Monday, December 11, 2006

"Judgements prevent us from seeing the good that lies beyond appearances." ~ Dr. Wayne W. Dyer

Amanda recently decided to - yet again - do something different with her hair and though she was initially quite happy with the way it turned out she is now having doubts due to the reactions that she received from some of her friends at school today. Apparently one of her friends went so far as to give her a lecture on conformity and normalcy and, though she probably wouldn't admit it, I think that hurt her a little bit.

As an adult, I don't see the big attraction in styling one's hair like a cartoon character or coloring it in shades that are not in nature's palette but just because it's not something that I would do doesn't mean that it isn't something that other people do on a regular basis. A trip to Sally's Beauty Supply over on West Main Street offers up a veritable cornucopia of hair colors that almost blinds the eyes and, according to the clerk there, they sell a lot of them to a lot of people so it's not like Amanda is alone in the world of wild hair color schemes.

Yes - I would prefer that Amanda have a "normal" head of hair but I am also rather proud of the fact that she has the courage to want to be a little different from everyone else. And, as Baby Liz put it at work the other day, if she's going to have pink or green or purple or whatever color hair then what better time to do it then in high school? Well, yes and no because - lest we all forget - teenagers can be brutal to each other and high school can be four of the most angst-filled years that a person can go through just from peer pressure alone.

From what Amanda was telling me earlier this evening she has been dealing with some peer pressure regarding her new head of hair. I feel bad for her as I can see the disappointment in her eyes from learning that some of her friends are so judgemental that they would threaten to withdraw their friendship simply because of the way she looks. So what if her hair is a rather odd mix of red, purple, pink, and black right now? Does that change the person that she is inside? No - it doesn't but I can tell that the comments are making her doubt herself a little bit and that definitely saddens me because I see that light of independence dimming a little bit.

I can only tell her so much, I can only relate so many stories of "back when I was in high school" because no matter what I say, this is something that she has to deal with on her own.
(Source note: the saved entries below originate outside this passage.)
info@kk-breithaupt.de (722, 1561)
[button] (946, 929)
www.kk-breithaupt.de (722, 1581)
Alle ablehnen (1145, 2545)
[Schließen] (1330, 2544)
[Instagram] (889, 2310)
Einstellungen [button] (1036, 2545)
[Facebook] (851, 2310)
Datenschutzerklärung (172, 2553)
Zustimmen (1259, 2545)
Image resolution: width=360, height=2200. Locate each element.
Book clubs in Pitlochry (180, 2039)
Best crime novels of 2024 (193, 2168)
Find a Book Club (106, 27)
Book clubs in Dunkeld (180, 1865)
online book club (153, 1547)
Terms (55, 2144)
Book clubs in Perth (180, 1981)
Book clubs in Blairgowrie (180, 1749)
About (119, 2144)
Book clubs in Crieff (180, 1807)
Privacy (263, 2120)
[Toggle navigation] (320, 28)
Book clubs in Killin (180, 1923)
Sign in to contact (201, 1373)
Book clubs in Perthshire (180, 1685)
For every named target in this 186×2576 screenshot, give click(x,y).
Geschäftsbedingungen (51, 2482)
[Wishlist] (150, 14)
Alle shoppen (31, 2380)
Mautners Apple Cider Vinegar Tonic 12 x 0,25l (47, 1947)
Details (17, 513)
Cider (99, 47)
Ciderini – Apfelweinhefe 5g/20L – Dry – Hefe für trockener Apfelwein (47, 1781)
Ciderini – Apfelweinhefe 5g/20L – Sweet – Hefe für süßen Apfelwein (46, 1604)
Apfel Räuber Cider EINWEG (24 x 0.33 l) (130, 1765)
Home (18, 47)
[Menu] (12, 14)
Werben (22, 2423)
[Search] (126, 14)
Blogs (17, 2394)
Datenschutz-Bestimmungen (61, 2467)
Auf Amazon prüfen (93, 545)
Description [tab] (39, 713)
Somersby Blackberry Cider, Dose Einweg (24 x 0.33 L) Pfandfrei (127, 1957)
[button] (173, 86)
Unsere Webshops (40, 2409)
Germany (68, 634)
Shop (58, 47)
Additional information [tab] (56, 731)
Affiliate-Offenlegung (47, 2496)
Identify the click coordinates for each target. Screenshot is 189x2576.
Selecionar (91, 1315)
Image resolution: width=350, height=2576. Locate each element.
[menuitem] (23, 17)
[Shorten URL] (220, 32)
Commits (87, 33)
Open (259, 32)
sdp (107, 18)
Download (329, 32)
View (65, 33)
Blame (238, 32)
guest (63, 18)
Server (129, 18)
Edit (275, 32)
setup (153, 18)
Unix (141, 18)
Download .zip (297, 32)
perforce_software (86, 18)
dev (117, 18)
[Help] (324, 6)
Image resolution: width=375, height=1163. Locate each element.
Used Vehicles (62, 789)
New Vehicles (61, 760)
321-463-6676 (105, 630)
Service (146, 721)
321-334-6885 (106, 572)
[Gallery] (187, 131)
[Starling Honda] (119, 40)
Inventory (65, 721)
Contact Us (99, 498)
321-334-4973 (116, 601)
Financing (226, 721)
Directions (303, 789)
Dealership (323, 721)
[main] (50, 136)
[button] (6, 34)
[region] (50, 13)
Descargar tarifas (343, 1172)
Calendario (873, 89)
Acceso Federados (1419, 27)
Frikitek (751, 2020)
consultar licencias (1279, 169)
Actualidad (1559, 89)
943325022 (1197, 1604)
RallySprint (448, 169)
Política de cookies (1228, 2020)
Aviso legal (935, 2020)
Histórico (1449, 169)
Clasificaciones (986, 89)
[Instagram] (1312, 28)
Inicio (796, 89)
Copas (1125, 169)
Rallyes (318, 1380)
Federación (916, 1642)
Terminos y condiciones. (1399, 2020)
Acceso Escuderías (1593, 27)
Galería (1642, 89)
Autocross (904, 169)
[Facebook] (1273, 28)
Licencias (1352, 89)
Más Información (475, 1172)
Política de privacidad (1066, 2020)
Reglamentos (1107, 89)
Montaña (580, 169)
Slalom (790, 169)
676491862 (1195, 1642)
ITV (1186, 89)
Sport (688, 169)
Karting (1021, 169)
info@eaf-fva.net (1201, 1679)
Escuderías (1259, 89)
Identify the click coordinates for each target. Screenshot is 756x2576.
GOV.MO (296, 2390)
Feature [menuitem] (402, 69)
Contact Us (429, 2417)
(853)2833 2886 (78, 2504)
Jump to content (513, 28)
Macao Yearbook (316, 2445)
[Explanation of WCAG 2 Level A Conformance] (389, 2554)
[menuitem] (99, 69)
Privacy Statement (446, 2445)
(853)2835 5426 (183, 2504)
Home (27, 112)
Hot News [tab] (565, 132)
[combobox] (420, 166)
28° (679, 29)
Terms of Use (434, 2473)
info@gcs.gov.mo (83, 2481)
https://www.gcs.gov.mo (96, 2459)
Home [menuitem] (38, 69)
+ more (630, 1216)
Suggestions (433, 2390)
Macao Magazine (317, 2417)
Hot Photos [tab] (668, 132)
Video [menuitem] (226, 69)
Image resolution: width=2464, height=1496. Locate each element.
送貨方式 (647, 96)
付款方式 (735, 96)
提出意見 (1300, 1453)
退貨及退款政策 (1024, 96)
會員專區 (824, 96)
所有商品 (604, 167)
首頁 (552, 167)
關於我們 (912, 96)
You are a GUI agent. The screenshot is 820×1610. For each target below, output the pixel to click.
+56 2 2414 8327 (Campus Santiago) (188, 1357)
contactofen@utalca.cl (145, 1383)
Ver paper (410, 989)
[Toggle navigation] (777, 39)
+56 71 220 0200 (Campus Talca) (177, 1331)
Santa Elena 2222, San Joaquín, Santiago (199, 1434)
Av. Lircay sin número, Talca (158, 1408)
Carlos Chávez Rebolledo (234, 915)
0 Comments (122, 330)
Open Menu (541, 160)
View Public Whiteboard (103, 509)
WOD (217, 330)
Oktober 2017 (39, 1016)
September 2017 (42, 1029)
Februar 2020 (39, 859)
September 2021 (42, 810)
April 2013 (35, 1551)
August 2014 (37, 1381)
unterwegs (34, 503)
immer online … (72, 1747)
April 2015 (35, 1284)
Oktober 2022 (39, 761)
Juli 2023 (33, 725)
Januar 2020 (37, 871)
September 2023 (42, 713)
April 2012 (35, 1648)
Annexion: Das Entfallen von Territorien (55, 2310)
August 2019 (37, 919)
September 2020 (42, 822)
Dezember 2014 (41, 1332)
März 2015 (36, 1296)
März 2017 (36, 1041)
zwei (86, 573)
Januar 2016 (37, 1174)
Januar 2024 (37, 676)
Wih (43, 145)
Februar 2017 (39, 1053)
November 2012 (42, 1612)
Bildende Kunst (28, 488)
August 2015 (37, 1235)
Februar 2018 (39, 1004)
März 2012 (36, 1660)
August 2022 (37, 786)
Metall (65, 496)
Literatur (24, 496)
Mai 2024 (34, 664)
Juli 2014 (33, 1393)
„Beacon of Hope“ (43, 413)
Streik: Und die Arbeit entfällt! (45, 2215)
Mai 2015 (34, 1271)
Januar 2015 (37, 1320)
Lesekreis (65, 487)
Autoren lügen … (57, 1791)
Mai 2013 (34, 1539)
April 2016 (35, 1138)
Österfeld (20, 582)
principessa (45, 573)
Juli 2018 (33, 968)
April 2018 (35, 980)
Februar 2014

She has to be the one to decide whether her friends' opinions of what she looks like are more important than her own opinions of what she looks like. In the meantime, maybe she can take to heart a quotation that I always liked in high school ...

"If a man does not keep pace with his companions, perhaps it is because he hears a different drummer. Let him step to the music which he hears, however measured or far away."
Henry David Thoreau, Walden, Conclusion, 1854
I doubt that Henry David was talking about hairstyles but then again ... why not??


  1. Anonymous10:59 PM EST

    Hang in there Amanda... My now 12 year old son decided when he was about 7 that he wanted a mohawk... I gave him one. But when everyone kept staring and pointing to him, he asked me to cut it. I was actually bummed.. I liked it on him and it was so much "him". Some things are not for everyone but then who wants them to be... Enjoy life be who you want to be. The only person you need to impress is yourself!

  2. Awww.... man, that's too bad. I thought it loked pretty cool. As a matter of fact, if I thought I could get away with it here at American I would be the next in line asking Baby Liz to dye my hair some strange shade....

    I remember how brutal high school can be... I got a hair cut in my sophmore year that I told the hairstylist to give me "Reba's new short do" yeah, one problem...Reba'a hair is not so naturally curly as mine.

    I was dubbed "Ronald McDonald" my first day in with the new do..... All I wanted to do is cry! But you know what? It passed.... my close friends were still my close friends, and those who chose to make a big deal out of it were not people I wanted to be friends with anyways.

    I know, easy to say now, not so easy when I was going through it!